== TASK DESCRIPTION ==
Print every record exactly as it appears. Leave the pictures out.
═══ AVAILABLE DATA
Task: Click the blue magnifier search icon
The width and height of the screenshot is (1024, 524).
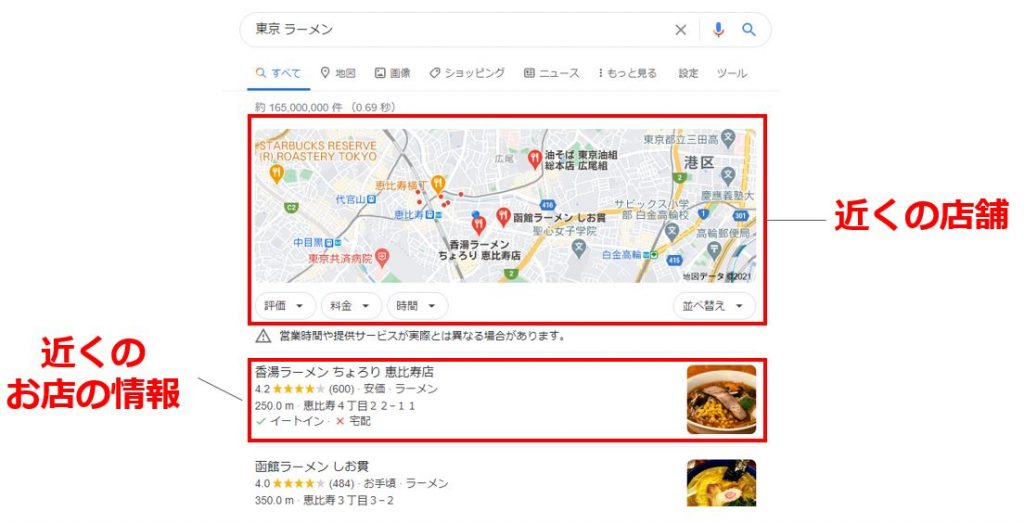Action: [748, 29]
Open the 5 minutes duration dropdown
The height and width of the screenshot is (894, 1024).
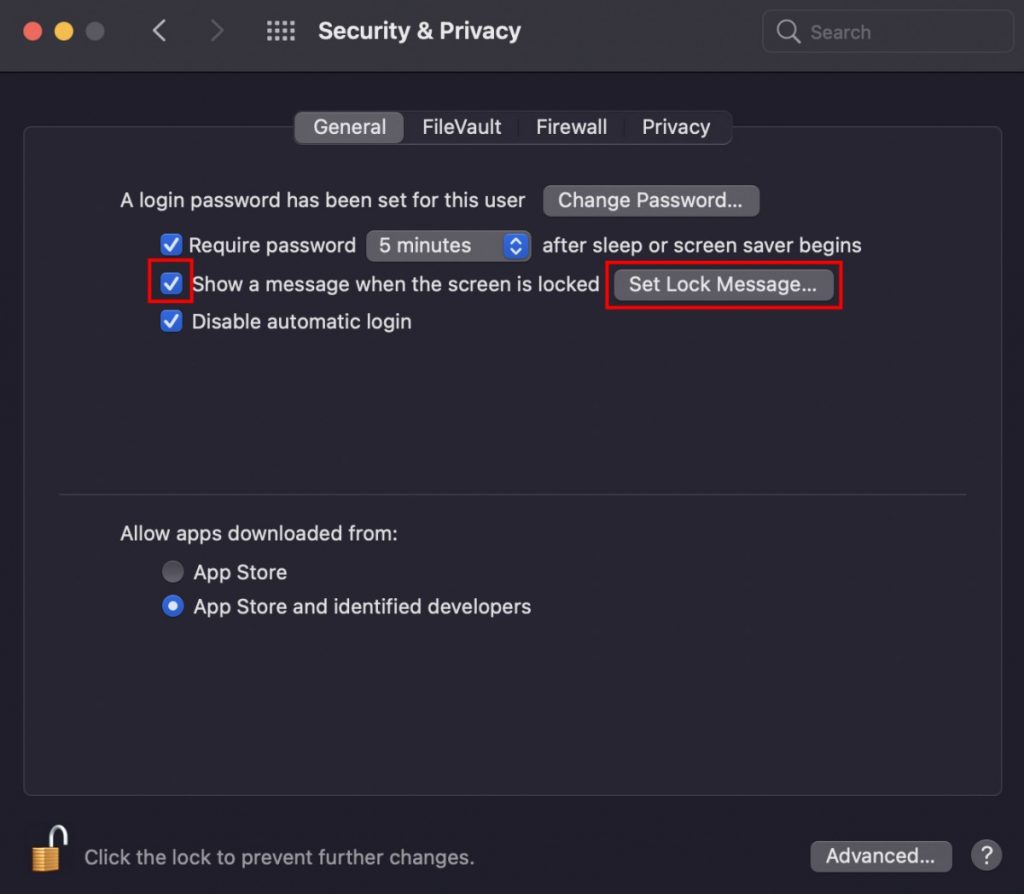pos(448,245)
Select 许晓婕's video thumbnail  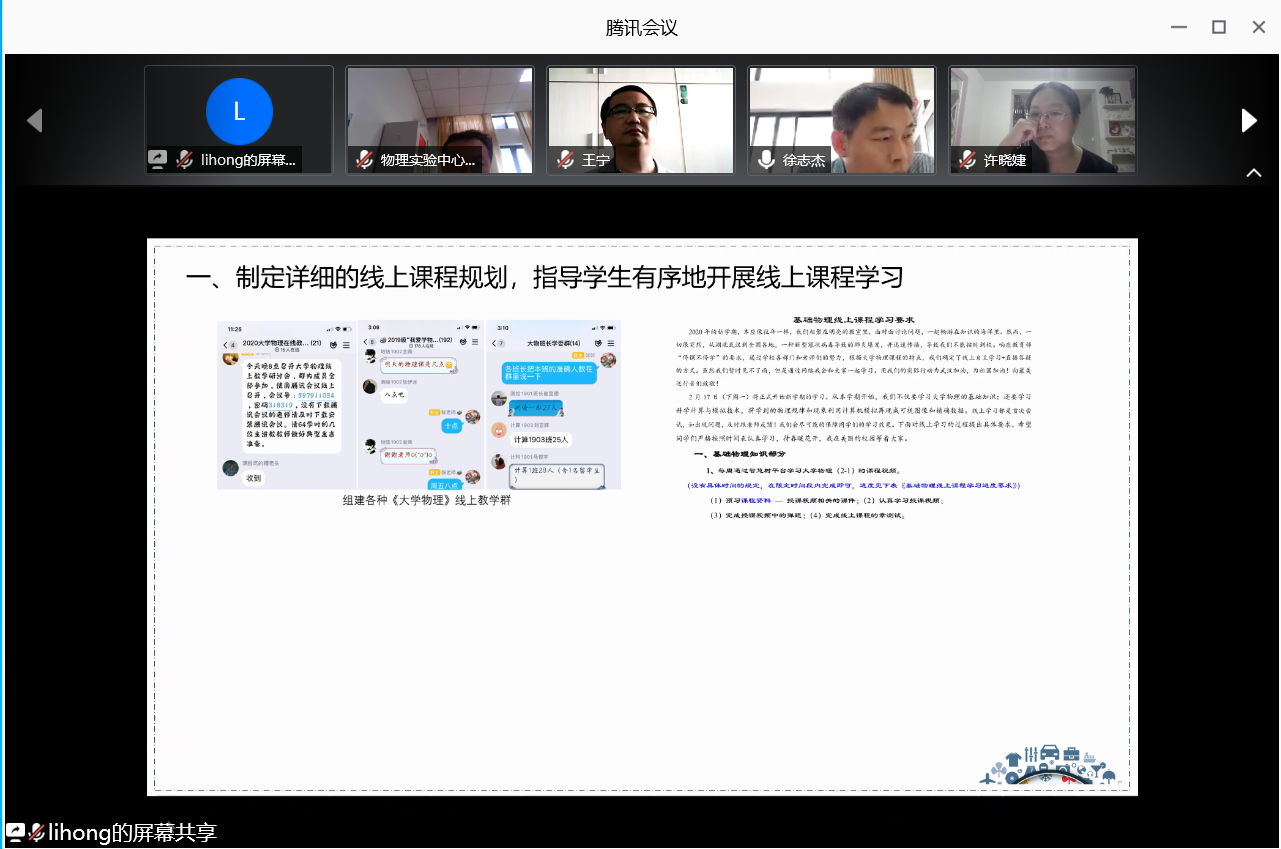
══════
== COMPLETED EXERCISE ==
Task: Click the blue magnifier search icon
The width and height of the screenshot is (1024, 524).
Action: [748, 29]
Open the 5 minutes duration dropdown
The height and width of the screenshot is (894, 1024).
pos(448,245)
Select 许晓婕's video thumbnail  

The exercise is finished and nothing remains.